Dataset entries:
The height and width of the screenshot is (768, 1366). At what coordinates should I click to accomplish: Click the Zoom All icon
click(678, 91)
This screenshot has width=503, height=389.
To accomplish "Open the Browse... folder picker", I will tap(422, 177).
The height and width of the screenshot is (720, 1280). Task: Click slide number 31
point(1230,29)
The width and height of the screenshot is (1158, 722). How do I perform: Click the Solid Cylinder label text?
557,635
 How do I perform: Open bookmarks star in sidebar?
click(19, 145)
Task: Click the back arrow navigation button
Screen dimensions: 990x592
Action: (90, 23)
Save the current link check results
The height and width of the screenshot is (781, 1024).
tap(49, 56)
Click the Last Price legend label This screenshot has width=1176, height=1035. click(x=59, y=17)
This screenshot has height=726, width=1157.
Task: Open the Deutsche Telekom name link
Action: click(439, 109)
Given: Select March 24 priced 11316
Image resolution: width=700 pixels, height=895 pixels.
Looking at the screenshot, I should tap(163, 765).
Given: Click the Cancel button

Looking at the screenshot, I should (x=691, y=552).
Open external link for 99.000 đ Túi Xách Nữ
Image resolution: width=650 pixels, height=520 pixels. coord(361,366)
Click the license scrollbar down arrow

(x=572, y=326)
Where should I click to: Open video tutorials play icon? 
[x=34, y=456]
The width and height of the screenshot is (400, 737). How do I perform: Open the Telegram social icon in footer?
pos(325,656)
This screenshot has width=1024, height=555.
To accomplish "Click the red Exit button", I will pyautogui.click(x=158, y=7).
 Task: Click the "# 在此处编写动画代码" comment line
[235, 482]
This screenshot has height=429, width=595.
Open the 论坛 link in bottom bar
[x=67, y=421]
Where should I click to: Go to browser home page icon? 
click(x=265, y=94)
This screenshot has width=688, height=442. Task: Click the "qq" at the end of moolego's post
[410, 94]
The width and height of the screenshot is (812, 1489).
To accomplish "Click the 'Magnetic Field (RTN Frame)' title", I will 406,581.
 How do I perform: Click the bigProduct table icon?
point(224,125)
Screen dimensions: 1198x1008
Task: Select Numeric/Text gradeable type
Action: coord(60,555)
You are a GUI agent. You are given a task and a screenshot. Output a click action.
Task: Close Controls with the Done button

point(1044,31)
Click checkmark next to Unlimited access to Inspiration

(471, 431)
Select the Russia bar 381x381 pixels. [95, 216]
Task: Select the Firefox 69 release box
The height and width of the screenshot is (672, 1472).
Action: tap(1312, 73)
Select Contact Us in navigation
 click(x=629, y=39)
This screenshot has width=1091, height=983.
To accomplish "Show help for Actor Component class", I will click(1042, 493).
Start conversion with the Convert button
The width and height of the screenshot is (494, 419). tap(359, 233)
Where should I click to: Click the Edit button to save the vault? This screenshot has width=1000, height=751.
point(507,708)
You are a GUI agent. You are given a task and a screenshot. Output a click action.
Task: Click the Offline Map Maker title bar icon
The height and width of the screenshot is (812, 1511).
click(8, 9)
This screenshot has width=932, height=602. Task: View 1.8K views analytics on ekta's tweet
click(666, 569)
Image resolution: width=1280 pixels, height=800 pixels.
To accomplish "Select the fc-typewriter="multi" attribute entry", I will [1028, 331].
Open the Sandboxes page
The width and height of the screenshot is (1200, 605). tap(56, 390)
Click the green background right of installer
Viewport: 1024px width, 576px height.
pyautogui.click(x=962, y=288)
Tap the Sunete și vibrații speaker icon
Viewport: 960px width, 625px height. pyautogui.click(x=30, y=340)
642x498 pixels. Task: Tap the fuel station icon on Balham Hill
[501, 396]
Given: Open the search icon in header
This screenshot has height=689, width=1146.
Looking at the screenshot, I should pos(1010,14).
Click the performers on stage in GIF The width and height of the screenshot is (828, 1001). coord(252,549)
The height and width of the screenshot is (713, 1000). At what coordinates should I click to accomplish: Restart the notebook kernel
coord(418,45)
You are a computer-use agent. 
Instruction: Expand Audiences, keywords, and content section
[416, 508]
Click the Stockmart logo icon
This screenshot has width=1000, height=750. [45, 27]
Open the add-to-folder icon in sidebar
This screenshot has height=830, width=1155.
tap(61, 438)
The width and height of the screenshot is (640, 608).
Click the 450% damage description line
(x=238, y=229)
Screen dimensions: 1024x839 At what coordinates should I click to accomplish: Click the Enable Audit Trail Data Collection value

About this task. What is needed is a faithful transcription of every entry.

Task output.
The height and width of the screenshot is (768, 1366). At what coordinates should I click to accomplish: Click the Zoom All icon
click(678, 91)
This screenshot has width=503, height=389.
To accomplish "Open the Browse... folder picker", I will tap(422, 177).
The height and width of the screenshot is (720, 1280). Task: Click slide number 31
point(1230,29)
The width and height of the screenshot is (1158, 722). How do I perform: Click the Solid Cylinder label text?
557,635
 How do I perform: Open bookmarks star in sidebar?
click(19, 145)
Task: Click the back arrow navigation button
Screen dimensions: 990x592
Action: (90, 23)
Save the current link check results
The height and width of the screenshot is (781, 1024).
tap(49, 56)
Click the Last Price legend label This screenshot has width=1176, height=1035. click(x=59, y=17)
This screenshot has height=726, width=1157.
Task: Open the Deutsche Telekom name link
Action: click(439, 109)
Given: Select March 24 priced 11316
Image resolution: width=700 pixels, height=895 pixels.
Looking at the screenshot, I should tap(163, 765).
Given: Click the Cancel button

Looking at the screenshot, I should (x=691, y=552).
Open external link for 99.000 đ Túi Xách Nữ
Image resolution: width=650 pixels, height=520 pixels. coord(361,366)
Click the license scrollbar down arrow

(x=572, y=326)
Where should I click to: Open video tutorials play icon? 
[x=34, y=456]
The width and height of the screenshot is (400, 737). How do I perform: Open the Telegram social icon in footer?
pos(325,656)
This screenshot has width=1024, height=555.
To accomplish "Click the red Exit button", I will pyautogui.click(x=158, y=7).
 Task: Click the "# 在此处编写动画代码" comment line
[235, 482]
This screenshot has height=429, width=595.
Open the 论坛 link in bottom bar
[x=67, y=421]
Where should I click to: Go to browser home page icon? 
click(x=265, y=94)
This screenshot has width=688, height=442. Task: Click the "qq" at the end of moolego's post
[410, 94]
The width and height of the screenshot is (812, 1489).
To accomplish "Click the 'Magnetic Field (RTN Frame)' title", I will 406,581.
 How do I perform: Click the bigProduct table icon?
point(224,125)
Screen dimensions: 1198x1008
Task: Select Numeric/Text gradeable type
Action: coord(60,555)
You are a GUI agent. You are given a task and a screenshot. Output a click action.
Task: Close Controls with the Done button

point(1044,31)
Click checkmark next to Unlimited access to Inspiration

(471, 431)
Select the Russia bar 381x381 pixels. [95, 216]
Task: Select the Firefox 69 release box
The height and width of the screenshot is (672, 1472).
Action: tap(1312, 73)
Select Contact Us in navigation
 click(x=629, y=39)
This screenshot has width=1091, height=983.
To accomplish "Show help for Actor Component class", I will click(1042, 493).
Start conversion with the Convert button
The width and height of the screenshot is (494, 419). tap(359, 233)
Where should I click to: Click the Edit button to save the vault? This screenshot has width=1000, height=751.
point(507,708)
You are a GUI agent. You are given a task and a screenshot. Output a click action.
Task: Click the Offline Map Maker title bar icon
The height and width of the screenshot is (812, 1511).
click(8, 9)
This screenshot has width=932, height=602. Task: View 1.8K views analytics on ekta's tweet
click(666, 569)
Image resolution: width=1280 pixels, height=800 pixels.
To accomplish "Select the fc-typewriter="multi" attribute entry", I will [1028, 331].
Open the Sandboxes page
The width and height of the screenshot is (1200, 605). tap(56, 390)
Click the green background right of installer
Viewport: 1024px width, 576px height.
pyautogui.click(x=962, y=288)
Tap the Sunete și vibrații speaker icon
Viewport: 960px width, 625px height. pyautogui.click(x=30, y=340)
642x498 pixels. Task: Tap the fuel station icon on Balham Hill
[501, 396]
Given: Open the search icon in header
This screenshot has height=689, width=1146.
Looking at the screenshot, I should pos(1010,14).
Click the performers on stage in GIF The width and height of the screenshot is (828, 1001). coord(252,549)
The height and width of the screenshot is (713, 1000). At what coordinates should I click to accomplish: Restart the notebook kernel
coord(418,45)
You are a computer-use agent. 
Instruction: Expand Audiences, keywords, and content section
[416, 508]
Click the Stockmart logo icon
This screenshot has width=1000, height=750. [45, 27]
Open the add-to-folder icon in sidebar
This screenshot has height=830, width=1155.
tap(61, 438)
The width and height of the screenshot is (640, 608).
Click the 450% damage description line
(x=238, y=229)
Screen dimensions: 1024x839 At what coordinates should I click to accomplish: Click the Enable Audit Trail Data Collection value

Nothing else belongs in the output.